У Гидеона родился план, потому что я четко думать не могла. Он связался по рации с Невви, которая делала ночной обход заповедника, а когда она не ответила, мы разделились и начали поиски. Он отправился в сарай с азиатскими слонами, я побежала к вольеру с африканскими. Такое дежавю: очень похоже на то, как Дженна исчезла в прошлый раз. Поэтому я не удивилась, когда увидела, что в вольере с африканскими слонами стоит Невви.
– Ребенок с тобой? – крикнула я.
Темнота стояла кромешная, тучи закрыли луну, поэтому я видела все, как в старом кино, где кадры плохо смонтированы – все сероватое и дергается. Но я заметила, как она замерла, когда я произнесла слово «ребенок». Как ее губы растянулись в улыбке, которая, казалось, резала без ножа.
– Каково оно, – спросила она, – потерять дочь?
Я принялась дико оглядываться, но было слишком темно, дальше полуметра не видно.
– Дженна! – закричала я.
Ответа не последовало.
Я схватила Невви.
– Скажи, что ты с ней сделала?
Я пыталась вытрясти из нее ответ. А она только улыбалась, улыбалась…
Невви была сильной, но мне удалось сомкнуть руки на ее шее.
– Отвечай! – кричала я.
Она задыхалась, изворачивалась. Если и днем в вольер заходить было опасно из-за ям, которые вырыли слоны в поисках воды, то ночью территория вообще становилась минным полем – но мне было наплевать.
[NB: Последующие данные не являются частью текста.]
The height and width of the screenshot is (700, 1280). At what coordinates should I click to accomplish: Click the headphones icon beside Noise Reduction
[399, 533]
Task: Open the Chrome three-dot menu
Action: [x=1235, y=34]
Я только хотела услышать ответ.
Мы спотыкались и падали, спотыкались и падали. И вдруг я замерла.
На земле лежало окровавленное тельце Дженны.
Когда сердце бьется, раздается противный, резкий звук. И наваливается боль, целый водопад боли.
– Каково это – потерять дочь?
Ярость охватила меня, пронзила тело. Я вскочила и бросилась на Невви.
– Ты убила ее! – вопила я, но про себя думала: «Нет. Ее убила я!»
Невви была сильнее меня, она боролась за жизнь. Я – за смерть своей дочери. А потом мы упали в старую канаву. Я попыталась ухватиться за Невви, но перед глазами потемнело…
Дальше я не помню, хотя, Богу известно, каждый день все эти десять лет я старалась вспомнить.
Когда я очнулась, на улице было еще темно. Голова раскалывалась. Лицо и затылок были в крови. Я выползла из канавы, куда свалилась, но голова кружилась, подняться я не могла, поэтому продолжала стоять на четвереньках.
На меня безжизненными глазами таращилась Невви. У нее был размозжен череп.
А тельце моей дочери исчезло.
– Нет! – заплакала я, пятясь назад, качая головой и стараясь не смотреть на место, где раньше лежала Дженна.
Потом с трудом поднялась и побежала. Я бежала потому, что уже дважды потеряла дочь. Бежала потому, что не помнила, как убила Невви Рул. Бежала, пока мир не перевернулся с ног на голову.
Очнулась я уже в больнице.
– О том, что Невви мертва, а Дженна пропала, мне сообщила медсестра, – рассказываю я Серенити, которая сидит на вращающемся стуле, а я на краешке кровати. – Я не знала, что делать. Я видела тельце дочери, но не могла никому рассказать об этом, потому что тогда полиция узнала бы, что я убила Невви, и меня бы арестовали. Я решила, что, может быть, Гидеон нашел Дженну и забрал ее, но тогда он тоже увидел бы, что я убила Невви, – я не знала, вызвал он уже полицию или нет.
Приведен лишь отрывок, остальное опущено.